Wisst ihr was ich damals unter „TV“ bei MySpace stehen hatte? Richtig. „She hates the TV.“ Das hat natürlich nicht gestimmt, aber es ging darum ein Image aufrecht zu erhalten. Chikinki sind privat ganz liebe Jungs und waren so ziemlich die einzige Band, die damals regelmäßig in Klagenfurt gespielt hat. Spätestens an dem Tag, an dem „Bitte Bitte“ das erste Mal auf FM4 gespielt wurde, hat sich mein Verständnis für die Band in ein stinkendes Häufchen Vergangenheit verwandelt. Wenn ich heute ihre alten Sachen—wie eben „Hate TV“—höre, frage ich mich, was passiert ist. Damals war es großartig, rückblickend wäre es ein guter Start gewesen, um sich in die richtige Richtung zu entwickeln. Tja, you fucked it up, guys. Bussi nach Berlin und London und Steve, ich hab deine Nummer leider verloren.

Anzeige

Hot Hot Heat—„Goodnight Goodnight“

Oh, please. Tingeltangel Bob macht Musik und diese Musik klingt wie billiges Sugo aus dem Tetrapack, von dem die Hörnchennudel von letzter Woche versuchen die Flucht zu ergreifen. Aber wie haben wir damals beim Frequency nicht dazu getanzt. Meine einzige Hoffnung besteht gerade darin, dass meine allergisch-auf-schlechten-Scheiß-Kollegen nicht hören, was da gerade durch meine Kopfhörer speibt.

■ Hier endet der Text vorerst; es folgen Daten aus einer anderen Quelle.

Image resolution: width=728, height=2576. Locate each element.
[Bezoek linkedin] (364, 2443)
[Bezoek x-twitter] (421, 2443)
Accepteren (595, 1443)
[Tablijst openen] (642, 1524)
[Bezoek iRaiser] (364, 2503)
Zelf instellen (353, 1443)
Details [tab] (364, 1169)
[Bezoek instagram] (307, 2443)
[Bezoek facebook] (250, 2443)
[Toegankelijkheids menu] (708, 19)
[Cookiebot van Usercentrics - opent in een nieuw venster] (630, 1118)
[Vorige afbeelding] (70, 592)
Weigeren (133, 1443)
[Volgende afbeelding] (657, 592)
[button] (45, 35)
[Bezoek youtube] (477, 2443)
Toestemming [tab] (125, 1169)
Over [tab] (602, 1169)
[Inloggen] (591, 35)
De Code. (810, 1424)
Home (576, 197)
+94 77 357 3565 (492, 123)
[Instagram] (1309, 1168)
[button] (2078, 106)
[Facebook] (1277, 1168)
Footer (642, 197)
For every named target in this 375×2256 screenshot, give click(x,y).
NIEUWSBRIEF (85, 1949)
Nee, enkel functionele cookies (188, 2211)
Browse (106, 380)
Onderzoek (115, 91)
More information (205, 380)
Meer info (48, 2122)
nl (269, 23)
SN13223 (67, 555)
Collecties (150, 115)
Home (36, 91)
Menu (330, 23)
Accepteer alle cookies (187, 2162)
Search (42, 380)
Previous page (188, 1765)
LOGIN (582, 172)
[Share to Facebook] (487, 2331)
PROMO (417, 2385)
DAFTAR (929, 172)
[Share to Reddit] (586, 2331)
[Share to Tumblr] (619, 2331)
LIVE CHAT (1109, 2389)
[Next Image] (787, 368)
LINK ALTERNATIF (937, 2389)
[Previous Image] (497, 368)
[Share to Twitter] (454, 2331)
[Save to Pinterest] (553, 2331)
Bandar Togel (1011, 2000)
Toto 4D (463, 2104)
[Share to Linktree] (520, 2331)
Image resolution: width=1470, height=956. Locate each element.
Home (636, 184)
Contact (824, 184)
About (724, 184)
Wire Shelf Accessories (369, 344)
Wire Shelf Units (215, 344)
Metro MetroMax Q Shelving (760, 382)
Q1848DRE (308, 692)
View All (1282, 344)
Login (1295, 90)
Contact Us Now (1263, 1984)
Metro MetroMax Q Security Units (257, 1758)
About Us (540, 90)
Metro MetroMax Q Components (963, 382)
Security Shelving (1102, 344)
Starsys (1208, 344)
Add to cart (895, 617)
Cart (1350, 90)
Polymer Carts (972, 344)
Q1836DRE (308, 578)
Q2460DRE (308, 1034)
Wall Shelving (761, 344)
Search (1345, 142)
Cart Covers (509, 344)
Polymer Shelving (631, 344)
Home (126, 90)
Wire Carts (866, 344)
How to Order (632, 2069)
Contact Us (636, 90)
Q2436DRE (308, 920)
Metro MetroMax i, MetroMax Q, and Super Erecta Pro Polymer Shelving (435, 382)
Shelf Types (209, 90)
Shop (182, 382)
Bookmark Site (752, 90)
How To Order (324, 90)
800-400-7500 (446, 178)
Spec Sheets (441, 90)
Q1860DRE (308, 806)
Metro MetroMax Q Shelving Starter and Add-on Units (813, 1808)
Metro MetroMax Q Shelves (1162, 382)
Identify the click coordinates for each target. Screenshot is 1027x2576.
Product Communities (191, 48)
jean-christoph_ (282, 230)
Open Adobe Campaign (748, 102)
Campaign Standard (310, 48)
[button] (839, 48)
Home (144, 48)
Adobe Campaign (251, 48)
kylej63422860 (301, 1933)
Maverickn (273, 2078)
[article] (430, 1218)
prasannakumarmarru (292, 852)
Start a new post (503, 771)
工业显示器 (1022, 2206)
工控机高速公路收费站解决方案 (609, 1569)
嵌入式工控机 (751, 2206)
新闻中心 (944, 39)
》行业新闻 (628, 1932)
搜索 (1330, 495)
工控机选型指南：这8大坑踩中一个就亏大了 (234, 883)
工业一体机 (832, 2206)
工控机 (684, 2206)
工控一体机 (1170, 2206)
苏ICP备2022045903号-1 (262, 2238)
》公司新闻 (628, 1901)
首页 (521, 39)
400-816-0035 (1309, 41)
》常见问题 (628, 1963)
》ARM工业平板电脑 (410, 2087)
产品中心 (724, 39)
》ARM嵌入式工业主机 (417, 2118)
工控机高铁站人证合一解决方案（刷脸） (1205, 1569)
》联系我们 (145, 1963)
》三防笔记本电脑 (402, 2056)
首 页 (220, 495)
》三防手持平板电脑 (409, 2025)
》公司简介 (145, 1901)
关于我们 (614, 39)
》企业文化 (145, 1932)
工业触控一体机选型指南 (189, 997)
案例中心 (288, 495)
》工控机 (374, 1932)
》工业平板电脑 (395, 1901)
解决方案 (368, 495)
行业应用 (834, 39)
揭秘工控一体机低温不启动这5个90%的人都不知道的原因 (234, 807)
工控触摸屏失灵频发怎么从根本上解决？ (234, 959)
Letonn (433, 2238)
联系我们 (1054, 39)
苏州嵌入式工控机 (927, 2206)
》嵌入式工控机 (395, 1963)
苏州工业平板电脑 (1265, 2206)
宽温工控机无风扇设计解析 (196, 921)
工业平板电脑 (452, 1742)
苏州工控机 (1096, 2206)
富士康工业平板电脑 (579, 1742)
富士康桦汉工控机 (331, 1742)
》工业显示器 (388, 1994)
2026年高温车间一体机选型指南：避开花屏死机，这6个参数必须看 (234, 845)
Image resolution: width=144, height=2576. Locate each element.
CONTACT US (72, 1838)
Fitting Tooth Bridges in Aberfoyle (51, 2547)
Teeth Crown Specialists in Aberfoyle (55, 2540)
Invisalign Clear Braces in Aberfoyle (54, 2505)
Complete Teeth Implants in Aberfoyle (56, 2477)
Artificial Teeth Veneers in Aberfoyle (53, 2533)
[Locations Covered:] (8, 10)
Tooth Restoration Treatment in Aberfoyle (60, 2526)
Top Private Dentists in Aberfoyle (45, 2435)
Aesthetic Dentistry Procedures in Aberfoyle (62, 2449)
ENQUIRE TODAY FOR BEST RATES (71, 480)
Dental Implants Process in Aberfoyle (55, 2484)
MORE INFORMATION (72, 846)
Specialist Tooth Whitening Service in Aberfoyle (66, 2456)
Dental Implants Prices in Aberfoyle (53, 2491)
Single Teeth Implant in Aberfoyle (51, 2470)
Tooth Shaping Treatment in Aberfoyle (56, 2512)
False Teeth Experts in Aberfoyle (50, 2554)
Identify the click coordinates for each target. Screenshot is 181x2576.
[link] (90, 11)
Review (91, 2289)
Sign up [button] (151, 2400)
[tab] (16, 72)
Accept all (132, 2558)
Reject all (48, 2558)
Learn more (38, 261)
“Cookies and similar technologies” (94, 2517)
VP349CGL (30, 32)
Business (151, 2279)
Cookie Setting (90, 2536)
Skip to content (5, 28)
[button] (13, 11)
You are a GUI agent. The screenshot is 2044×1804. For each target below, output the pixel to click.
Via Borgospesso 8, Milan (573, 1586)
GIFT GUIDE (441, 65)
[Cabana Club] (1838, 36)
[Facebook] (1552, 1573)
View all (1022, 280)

Vive la Fête—„Nuit Blanche“

Vive la Fête sind die belgischen Vengaboys. Dabei dachte ich damals wirklich, dass ich gute Musik entdeckt hatte. Gönn dir heute doch was Schönes und hör dir den Mist nicht an.

Nada Surf—„Inside Of Love“

Kollege: „Warum lachst du?“

Ich: „Nada Surf.“

Folgt Noisey bei Facebook und Twitter.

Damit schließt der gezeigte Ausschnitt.